For a considerable time now, the reduction of noise and vibration is one of the priorities of Renault for its Diesel engines. For example, the target for the latest 2.0 L Diesel engine was to be in the top class category in terms of the noise and vibration. In order to reach this target, combustion noise has been improved at each stage of engine development process, and special methodologies have been developed either for combustion noise characterization or for combustion noise optimization. This paper describes some of the methodologies developed in Renault and illustrates some examples of results obtained.
For measuring combustion noise in chambers, the combustion Noisemeter has been improved by introducing realistic engine structure attenuation. By comparison with other standard tools, it has been shown that the improved Noisemeter gives the best results with respect to the engine radiating noise, as well as to the subjective perception. Indeed, this improved Noisemeter gives more accurate results in the high frequency range.
For measuring combustion noise radiated by engines, a new source separation method has been developed using advanced signal processing tools based on synchronous Wiener filter.

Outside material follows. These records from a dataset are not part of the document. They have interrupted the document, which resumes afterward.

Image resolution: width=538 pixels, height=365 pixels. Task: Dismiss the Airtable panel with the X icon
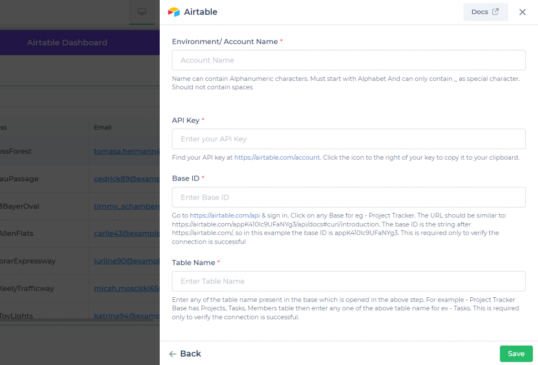click(x=522, y=12)
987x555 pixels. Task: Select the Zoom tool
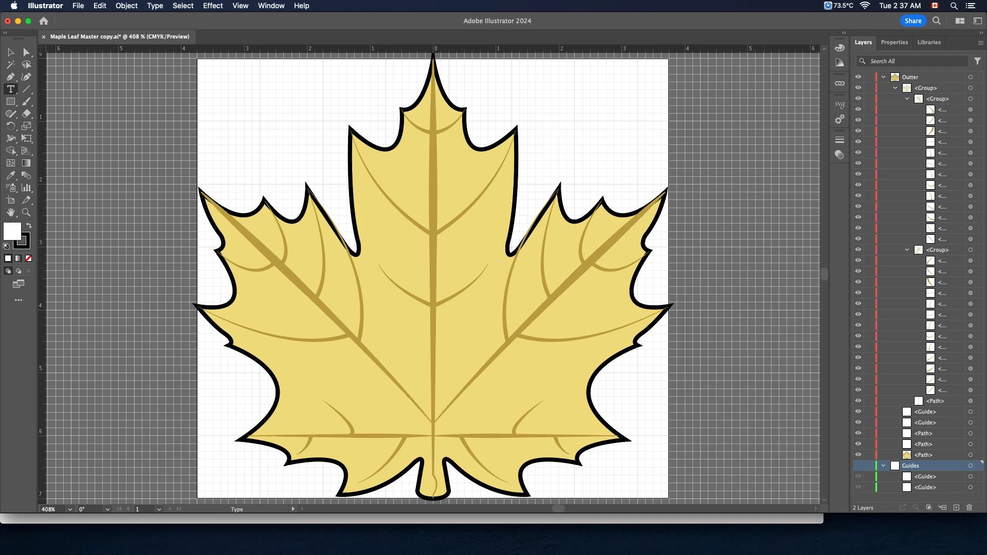point(26,212)
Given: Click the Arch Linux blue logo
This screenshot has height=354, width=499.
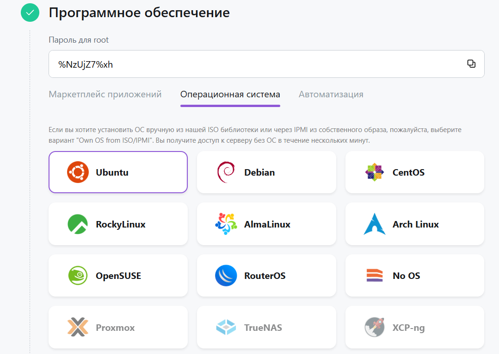Looking at the screenshot, I should (x=375, y=224).
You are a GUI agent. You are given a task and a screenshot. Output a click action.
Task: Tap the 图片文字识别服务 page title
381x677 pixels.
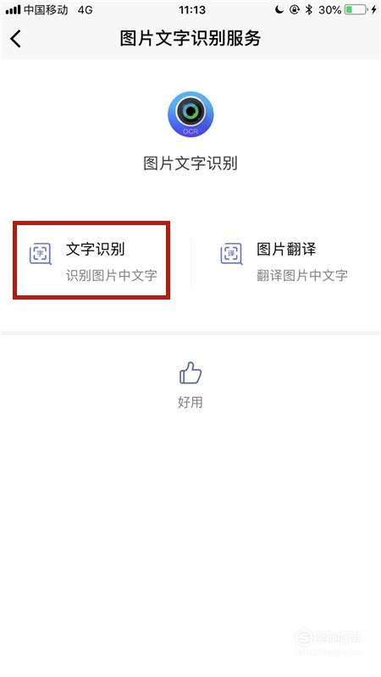pyautogui.click(x=190, y=38)
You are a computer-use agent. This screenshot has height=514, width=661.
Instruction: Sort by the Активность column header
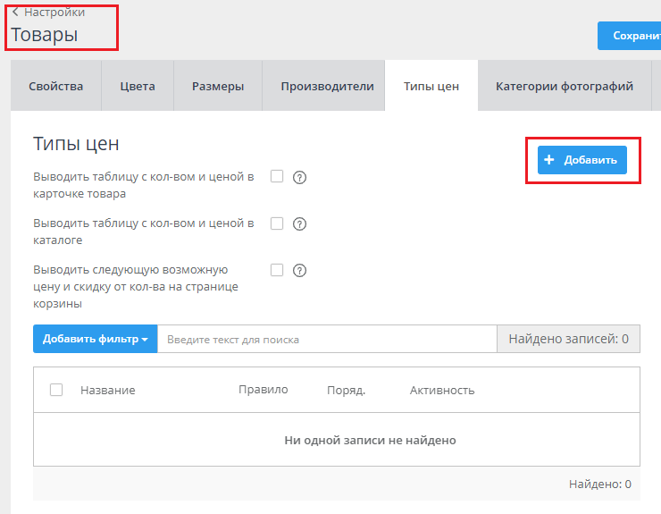[x=442, y=391]
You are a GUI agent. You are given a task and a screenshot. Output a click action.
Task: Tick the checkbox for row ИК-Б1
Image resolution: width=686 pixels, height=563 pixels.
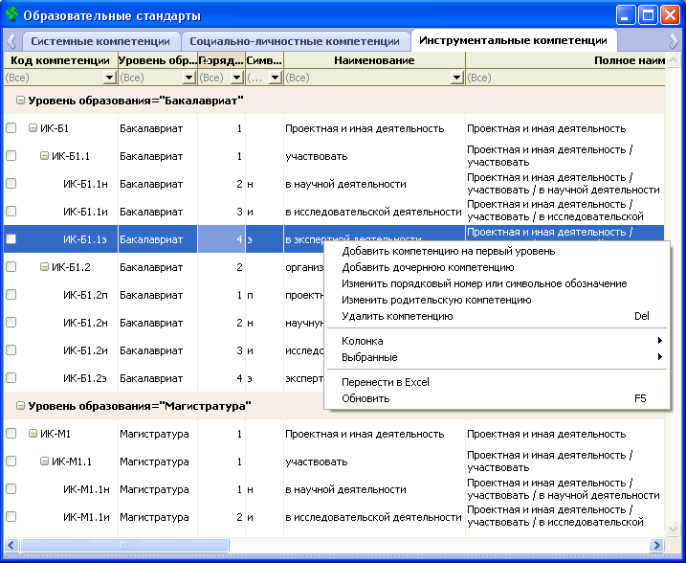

This method requires less instrumentation and shorter measurement time compared to other existing solutions, whilst also yielding high quality results for Diesel engines. It also enables fast and reliable results to be obtained for engine structure attenuation of combustion noise. Consequently, any tentative solution for improving engine structure attenuation can be tested and its effects quantified quickly. Moreover, engine structure attenuation is optimized during the early stages of engine development by FE calculation, thus making it possible to choose the best engine structure design such as cylinder block, ladder frame and oil pan.